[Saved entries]
** START **

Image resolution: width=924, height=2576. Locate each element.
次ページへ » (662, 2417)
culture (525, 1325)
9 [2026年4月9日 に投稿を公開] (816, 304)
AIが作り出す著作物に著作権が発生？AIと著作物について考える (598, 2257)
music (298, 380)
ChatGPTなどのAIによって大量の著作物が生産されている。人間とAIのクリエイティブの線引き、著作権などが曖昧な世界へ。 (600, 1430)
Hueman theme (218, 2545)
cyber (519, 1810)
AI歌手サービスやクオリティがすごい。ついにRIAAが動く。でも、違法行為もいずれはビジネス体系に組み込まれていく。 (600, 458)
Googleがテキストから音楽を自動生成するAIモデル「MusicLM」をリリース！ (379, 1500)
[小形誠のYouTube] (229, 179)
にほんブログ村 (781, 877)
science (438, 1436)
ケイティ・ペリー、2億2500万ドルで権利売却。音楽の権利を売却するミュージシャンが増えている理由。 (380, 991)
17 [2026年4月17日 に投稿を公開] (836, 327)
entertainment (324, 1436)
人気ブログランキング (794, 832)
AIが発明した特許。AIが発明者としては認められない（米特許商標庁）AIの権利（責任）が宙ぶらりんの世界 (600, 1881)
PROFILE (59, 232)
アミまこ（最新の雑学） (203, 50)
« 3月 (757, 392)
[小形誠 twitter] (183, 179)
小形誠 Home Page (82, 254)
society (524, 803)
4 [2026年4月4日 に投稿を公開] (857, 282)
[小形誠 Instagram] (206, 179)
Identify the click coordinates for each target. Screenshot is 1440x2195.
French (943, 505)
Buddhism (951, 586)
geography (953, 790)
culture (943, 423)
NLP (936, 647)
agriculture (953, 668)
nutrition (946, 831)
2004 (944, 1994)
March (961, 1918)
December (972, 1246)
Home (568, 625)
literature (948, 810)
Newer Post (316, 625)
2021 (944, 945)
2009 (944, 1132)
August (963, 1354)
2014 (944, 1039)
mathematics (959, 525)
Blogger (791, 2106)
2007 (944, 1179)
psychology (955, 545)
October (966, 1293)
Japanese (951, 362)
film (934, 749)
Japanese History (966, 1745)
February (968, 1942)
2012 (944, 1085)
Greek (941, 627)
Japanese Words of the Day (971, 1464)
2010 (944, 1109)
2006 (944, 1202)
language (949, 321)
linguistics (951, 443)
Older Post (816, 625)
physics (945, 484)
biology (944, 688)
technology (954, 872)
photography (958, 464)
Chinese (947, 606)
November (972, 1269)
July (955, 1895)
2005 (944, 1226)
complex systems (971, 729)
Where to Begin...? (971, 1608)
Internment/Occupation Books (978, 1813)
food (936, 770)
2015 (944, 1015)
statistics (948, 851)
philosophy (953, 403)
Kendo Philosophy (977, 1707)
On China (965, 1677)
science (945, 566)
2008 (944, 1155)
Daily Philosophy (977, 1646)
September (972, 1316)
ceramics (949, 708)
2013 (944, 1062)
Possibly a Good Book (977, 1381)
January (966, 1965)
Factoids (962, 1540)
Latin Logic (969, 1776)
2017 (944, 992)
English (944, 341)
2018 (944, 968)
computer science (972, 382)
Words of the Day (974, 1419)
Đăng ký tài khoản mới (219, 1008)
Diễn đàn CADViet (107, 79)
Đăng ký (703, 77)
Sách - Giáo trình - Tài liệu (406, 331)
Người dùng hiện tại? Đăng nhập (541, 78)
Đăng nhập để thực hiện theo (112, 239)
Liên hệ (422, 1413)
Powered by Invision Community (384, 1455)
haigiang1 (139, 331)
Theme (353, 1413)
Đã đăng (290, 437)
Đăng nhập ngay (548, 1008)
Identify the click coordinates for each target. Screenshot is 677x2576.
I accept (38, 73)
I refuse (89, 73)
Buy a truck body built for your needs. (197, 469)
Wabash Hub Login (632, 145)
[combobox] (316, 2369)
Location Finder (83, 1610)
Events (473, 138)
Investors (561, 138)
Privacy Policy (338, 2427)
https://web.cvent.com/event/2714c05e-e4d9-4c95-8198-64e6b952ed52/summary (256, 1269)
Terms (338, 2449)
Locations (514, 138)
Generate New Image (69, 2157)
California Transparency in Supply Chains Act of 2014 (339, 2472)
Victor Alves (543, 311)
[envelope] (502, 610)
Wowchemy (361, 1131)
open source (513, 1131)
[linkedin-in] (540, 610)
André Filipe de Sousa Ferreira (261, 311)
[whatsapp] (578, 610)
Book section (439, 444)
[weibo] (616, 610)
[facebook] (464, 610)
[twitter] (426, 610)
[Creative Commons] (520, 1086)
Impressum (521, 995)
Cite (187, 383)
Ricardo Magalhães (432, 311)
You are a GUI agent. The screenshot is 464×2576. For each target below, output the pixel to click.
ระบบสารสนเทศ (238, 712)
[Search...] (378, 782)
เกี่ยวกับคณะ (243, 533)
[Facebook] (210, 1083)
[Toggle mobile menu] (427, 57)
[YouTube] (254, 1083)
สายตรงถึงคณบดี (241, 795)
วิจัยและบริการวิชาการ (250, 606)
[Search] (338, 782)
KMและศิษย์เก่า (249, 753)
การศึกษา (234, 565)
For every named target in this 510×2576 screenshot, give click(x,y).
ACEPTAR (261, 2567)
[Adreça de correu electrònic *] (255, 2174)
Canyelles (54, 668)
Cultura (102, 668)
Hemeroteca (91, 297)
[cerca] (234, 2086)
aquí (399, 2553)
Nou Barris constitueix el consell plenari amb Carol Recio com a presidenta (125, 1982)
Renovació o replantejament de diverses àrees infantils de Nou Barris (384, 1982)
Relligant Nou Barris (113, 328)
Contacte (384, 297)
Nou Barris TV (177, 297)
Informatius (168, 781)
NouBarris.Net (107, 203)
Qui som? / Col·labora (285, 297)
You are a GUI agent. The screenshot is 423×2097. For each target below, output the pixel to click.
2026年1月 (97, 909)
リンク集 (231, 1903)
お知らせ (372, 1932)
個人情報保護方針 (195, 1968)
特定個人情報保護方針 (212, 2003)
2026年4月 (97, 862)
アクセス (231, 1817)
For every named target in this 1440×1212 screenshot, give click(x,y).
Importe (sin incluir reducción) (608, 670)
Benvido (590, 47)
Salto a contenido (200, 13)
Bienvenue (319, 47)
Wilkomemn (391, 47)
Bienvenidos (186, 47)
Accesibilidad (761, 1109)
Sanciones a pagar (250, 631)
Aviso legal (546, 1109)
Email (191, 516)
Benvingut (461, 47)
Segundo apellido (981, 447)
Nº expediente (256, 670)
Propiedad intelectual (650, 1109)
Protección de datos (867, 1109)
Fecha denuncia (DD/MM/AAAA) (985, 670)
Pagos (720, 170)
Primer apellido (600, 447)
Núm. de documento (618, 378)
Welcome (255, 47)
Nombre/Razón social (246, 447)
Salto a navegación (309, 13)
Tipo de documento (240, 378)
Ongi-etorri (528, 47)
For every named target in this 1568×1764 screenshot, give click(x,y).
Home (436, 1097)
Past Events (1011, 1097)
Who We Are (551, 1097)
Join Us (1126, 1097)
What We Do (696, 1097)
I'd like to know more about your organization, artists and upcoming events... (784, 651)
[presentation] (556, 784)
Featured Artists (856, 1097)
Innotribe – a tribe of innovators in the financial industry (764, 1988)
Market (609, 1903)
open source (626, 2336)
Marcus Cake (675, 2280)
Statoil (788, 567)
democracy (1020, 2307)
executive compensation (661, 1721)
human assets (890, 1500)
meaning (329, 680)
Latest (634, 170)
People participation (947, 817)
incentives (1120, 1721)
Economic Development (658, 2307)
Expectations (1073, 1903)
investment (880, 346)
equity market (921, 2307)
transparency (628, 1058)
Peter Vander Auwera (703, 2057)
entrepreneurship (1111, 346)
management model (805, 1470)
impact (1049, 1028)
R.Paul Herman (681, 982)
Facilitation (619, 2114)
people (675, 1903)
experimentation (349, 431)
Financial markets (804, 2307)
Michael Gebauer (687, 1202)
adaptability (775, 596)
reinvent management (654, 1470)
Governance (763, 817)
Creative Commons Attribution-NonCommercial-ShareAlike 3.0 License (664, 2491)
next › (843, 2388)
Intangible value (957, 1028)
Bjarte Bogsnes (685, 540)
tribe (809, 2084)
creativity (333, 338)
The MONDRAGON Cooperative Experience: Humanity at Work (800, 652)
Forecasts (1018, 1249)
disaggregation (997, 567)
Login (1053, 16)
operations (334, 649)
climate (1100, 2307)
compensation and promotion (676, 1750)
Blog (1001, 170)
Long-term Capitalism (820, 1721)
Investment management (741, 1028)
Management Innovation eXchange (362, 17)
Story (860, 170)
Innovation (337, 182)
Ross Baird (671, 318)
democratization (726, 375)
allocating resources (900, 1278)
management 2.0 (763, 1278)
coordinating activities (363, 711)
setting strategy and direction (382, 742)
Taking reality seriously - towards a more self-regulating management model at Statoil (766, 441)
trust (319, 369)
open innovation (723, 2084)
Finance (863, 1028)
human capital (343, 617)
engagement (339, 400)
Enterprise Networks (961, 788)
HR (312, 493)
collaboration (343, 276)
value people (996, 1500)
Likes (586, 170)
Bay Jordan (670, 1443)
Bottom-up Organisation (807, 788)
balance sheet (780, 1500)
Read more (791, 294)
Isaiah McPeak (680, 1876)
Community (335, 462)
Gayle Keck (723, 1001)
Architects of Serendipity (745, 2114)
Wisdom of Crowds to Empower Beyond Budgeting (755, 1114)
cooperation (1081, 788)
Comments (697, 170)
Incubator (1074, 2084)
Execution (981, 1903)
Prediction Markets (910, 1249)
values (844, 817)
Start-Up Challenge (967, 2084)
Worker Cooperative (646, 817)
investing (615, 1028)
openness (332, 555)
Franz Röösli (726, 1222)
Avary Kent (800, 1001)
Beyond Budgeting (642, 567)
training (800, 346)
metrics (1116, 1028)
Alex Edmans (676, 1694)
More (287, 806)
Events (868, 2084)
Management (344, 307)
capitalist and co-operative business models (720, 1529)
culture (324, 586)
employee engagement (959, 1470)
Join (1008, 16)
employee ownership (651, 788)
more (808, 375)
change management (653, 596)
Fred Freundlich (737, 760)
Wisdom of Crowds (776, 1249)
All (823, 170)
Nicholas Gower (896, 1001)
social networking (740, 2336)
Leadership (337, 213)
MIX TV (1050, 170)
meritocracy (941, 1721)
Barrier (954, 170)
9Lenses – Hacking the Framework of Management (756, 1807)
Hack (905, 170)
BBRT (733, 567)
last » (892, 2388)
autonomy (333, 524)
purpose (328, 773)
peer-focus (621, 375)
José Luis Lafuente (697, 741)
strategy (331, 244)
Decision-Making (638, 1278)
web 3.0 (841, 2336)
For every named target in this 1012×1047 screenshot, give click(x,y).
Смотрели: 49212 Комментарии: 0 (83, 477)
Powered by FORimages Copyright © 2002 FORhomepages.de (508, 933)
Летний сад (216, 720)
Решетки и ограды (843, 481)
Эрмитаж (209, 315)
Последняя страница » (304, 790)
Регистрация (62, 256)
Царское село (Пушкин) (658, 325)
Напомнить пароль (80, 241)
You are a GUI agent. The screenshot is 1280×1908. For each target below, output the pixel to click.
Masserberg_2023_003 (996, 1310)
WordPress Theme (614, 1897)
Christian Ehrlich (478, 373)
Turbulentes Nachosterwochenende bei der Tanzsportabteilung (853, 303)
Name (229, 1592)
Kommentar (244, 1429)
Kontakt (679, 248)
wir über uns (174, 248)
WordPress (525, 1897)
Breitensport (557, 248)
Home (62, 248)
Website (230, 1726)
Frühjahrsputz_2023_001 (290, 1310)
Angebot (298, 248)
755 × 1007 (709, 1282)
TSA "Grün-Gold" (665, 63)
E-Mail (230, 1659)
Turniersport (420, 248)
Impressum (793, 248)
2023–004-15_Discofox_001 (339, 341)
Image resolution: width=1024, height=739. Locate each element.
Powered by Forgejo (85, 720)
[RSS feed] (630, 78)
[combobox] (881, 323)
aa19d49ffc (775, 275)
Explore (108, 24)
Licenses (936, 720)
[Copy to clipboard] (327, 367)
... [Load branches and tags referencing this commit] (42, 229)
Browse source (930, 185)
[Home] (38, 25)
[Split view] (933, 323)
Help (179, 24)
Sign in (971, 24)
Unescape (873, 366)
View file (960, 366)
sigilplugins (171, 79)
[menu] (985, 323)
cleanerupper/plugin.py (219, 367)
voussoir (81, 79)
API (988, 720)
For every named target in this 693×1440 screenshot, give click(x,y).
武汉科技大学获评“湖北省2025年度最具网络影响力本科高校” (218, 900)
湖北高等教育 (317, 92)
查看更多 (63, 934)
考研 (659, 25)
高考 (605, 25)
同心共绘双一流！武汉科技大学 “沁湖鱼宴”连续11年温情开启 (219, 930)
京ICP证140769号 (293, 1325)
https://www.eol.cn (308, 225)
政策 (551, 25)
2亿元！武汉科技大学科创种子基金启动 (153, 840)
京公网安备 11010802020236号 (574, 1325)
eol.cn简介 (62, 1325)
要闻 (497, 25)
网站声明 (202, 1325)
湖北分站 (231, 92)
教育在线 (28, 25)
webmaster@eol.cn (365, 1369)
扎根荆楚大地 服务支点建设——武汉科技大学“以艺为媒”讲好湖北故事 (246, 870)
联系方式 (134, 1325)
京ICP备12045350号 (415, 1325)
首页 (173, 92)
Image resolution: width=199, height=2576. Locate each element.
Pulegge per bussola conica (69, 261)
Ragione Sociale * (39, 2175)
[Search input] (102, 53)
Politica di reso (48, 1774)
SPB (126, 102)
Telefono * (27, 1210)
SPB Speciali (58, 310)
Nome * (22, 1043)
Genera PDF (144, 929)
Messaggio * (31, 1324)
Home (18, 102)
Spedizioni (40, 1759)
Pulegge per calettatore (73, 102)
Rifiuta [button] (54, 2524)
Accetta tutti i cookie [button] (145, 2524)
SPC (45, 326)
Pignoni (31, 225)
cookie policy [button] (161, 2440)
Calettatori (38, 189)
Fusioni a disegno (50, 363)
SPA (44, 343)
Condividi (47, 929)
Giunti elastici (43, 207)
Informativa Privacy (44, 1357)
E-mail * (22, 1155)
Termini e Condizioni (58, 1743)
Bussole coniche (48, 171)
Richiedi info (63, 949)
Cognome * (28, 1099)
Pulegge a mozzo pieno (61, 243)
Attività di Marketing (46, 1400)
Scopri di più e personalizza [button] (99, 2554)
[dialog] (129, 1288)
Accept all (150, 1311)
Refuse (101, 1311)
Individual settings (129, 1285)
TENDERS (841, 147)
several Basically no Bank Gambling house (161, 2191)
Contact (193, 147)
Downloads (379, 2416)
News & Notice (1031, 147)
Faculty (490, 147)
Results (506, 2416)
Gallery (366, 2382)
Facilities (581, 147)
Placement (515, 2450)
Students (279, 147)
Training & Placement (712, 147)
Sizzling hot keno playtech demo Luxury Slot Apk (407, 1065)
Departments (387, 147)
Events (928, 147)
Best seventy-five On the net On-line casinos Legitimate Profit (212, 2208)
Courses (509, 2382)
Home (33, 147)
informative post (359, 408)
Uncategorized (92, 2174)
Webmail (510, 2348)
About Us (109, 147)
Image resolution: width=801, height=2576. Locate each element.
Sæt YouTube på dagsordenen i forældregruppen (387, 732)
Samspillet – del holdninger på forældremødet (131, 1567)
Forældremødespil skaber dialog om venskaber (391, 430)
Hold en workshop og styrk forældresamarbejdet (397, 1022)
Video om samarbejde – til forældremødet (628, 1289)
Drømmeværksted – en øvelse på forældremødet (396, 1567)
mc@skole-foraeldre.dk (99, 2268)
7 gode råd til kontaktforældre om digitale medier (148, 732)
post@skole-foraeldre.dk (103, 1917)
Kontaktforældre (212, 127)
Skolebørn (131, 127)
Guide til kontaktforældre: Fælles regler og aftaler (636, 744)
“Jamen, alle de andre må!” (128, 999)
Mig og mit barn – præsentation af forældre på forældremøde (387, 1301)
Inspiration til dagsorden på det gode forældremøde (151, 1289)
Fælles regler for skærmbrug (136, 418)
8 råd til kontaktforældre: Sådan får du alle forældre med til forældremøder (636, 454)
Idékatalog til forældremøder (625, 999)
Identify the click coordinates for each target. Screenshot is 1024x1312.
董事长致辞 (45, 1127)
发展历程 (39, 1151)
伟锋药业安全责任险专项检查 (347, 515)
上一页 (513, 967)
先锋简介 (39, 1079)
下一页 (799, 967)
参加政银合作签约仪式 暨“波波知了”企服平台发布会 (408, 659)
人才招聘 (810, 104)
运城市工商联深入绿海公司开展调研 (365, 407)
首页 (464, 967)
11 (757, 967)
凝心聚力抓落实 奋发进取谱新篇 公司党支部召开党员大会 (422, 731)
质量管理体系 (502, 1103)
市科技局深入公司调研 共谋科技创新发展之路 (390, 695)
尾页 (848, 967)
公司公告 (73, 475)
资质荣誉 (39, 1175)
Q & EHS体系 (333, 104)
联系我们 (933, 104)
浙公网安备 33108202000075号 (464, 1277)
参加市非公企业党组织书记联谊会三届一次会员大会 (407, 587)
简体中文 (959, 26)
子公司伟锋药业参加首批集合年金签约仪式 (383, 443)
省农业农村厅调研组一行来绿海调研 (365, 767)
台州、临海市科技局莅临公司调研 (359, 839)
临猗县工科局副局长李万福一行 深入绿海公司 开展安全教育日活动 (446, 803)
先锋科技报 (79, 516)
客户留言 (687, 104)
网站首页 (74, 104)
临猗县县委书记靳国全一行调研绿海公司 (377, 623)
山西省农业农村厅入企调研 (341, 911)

** END **

#### GIVEN INSTRUCTION:
Retype the lines from the one with "José Luis Lafuente (697, 741)" up to and including the one with "Kontakt (679, 248)", keeping each line identical.

#### EXERCISE ANSWER:
José Luis Lafuente (697, 741)
strategy (331, 244)
Decision-Making (638, 1278)
web 3.0 (841, 2336)
For every named target in this 1012×1047 screenshot, give click(x,y).
Смотрели: 49212 Комментарии: 0 (83, 477)
Powered by FORimages Copyright © 2002 FORhomepages.de (508, 933)
Летний сад (216, 720)
Решетки и ограды (843, 481)
Эрмитаж (209, 315)
Последняя страница » (304, 790)
Регистрация (62, 256)
Царское село (Пушкин) (658, 325)
Напомнить пароль (80, 241)
You are a GUI agent. The screenshot is 1280×1908. For each target below, output the pixel to click.
Masserberg_2023_003 (996, 1310)
WordPress Theme (614, 1897)
Christian Ehrlich (478, 373)
Turbulentes Nachosterwochenende bei der Tanzsportabteilung (853, 303)
Name (229, 1592)
Kommentar (244, 1429)
Kontakt (679, 248)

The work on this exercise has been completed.